Rodri kembali menjadi pengatur denyut permainan dari lini tengah dengan ketenangan khasnya. Di belakang, duet Pau Cubarsí dan Aymeric Laporte tampil kokoh bak tembok yang hampir tak tergoyahkan. Pedro Porro tidak hanya disiplin menjaga sisi kanan pertahanan, tetapi juga menjadi pembeda lewat gol keduanya di turnamen.

Di sisi lain, Marc Cucurella aktif membantu serangan tanpa mengorbankan keseimbangan tim, sementara Lamine Yamal terus menjadi ancaman dengan pergerakan dan kreativitasnya, meski sempat melihat gol indahnya dianulir karena offside.

Jika dulu Spanyol identik dengan tiki-taka yang mengutamakan dominasi penguasaan bola, kini La Roja tampil lebih modern, lebih langsung, dan jauh lebih efektif. Tidak lagi bergantung pada satu atau dua pemain bintang, melainkan mengandalkan sebuah sistem kolektif yang bekerja klinis di setiap lini.

Gol Pedro Porro menjadi simbol dari transformasi tersebut. Seorang full-back yang mampu menjalankan peran bertahan sekaligus menjadi senjata mematikan dalam menyerang.

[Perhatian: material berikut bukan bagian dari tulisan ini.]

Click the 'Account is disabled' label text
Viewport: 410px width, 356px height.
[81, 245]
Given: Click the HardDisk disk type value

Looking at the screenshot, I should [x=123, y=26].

Bagi Prancis, malam di Dallas menjadi dejavu yang pahit. Meski diperkuat sederet pemain kelas dunia, Les Bleus gagal menemukan solusi menghadapi pertahanan Spanyol yang rapat dan disiplin. Mbappe dkk kerap terjebak di area sempit, sementara pressing yang dibangun tidak cukup efektif untuk mengganggu proses build-up Spanyol yang sabar dan rapi.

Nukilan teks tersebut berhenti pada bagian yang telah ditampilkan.